L'article 144.2 prévoit la possibilité pour l'arrondissement d'adopter une taxe spéciale.

Plus de réserves

L'administration poursuit dans ce document avec: «L'arrondissement a épuisé toutes ses réserves afin de maintenir ses activités opérationnelles et services à la population. Par ailleurs, la situation budgétaire de l'exercice 2009 est très précaire. L'arrondissement a participé, comme toutes les unités d'affaires de la Ville, au plan de redressement visant à contrer les effets de la crise économique et financière. Une somme de 1,2 million a été retranchée de sa dotation.»

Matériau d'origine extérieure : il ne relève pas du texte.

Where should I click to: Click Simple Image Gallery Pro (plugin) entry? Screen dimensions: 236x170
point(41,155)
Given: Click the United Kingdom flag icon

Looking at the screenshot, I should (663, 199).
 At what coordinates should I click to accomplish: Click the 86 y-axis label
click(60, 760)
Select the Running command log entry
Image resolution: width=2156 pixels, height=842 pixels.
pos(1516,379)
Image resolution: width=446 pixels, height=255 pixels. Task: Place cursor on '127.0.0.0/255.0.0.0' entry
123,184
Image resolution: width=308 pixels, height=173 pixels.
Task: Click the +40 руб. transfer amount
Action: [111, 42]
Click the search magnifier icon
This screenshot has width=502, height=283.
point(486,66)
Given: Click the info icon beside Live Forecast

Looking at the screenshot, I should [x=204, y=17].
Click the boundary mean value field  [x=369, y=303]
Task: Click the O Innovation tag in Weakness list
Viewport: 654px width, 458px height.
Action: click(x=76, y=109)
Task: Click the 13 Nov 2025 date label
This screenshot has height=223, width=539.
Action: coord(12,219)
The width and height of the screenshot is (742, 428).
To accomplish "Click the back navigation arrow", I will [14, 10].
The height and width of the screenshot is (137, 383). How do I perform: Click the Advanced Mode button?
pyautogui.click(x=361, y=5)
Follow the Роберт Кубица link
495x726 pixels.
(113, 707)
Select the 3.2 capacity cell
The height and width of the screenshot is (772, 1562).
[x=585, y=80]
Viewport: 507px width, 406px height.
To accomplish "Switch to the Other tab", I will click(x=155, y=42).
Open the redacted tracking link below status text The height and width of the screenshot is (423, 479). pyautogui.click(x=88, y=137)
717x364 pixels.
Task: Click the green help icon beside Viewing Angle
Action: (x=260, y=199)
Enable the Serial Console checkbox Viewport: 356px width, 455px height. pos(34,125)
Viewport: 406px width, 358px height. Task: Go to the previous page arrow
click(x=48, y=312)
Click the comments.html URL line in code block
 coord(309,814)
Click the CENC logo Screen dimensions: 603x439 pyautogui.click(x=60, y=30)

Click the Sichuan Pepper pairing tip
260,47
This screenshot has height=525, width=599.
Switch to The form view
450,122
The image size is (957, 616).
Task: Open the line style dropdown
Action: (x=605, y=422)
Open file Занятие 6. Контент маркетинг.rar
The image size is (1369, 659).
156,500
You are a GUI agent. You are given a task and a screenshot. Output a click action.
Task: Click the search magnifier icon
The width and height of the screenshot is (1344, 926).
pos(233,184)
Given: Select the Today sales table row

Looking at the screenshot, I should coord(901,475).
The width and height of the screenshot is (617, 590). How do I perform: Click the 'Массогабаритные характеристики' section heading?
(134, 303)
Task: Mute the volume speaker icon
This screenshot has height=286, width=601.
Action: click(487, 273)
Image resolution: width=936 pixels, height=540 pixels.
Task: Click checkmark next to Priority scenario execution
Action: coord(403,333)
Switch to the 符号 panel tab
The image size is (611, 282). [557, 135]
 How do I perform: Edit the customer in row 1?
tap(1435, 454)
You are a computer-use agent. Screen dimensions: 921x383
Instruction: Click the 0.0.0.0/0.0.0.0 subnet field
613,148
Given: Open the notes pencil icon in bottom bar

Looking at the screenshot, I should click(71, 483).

Hier soir, la mairesse a critiqué La Presse en disant qu'il était «faux» de prétendre que l'arrondissement avait adopté «des compressions importantes qui touchent les services donnés aux 100 000 résidants du quartier».

Or, le texte de l'administration contredit la mairesse sur les compressions réalisées sous sa direction. «L'arrondissement a dû réduire son personnel et imposer des contraintes dans les autres familles de dépenses, dont la presque totalité des budgets requis pour l'expertise externe. Considérant ces éléments, on ne peut assurer que l'équilibre budgétaire sera maintenu d'ici la fin de l'exercice financier 2009.»

Helen Fotopulos a tout de même reconnu, hier, du bout des lèvres la gravité de la situation financière en disant à un citoyen que «c'est le devoir de nos services de nous rappeler que la situation n'est pas réglée».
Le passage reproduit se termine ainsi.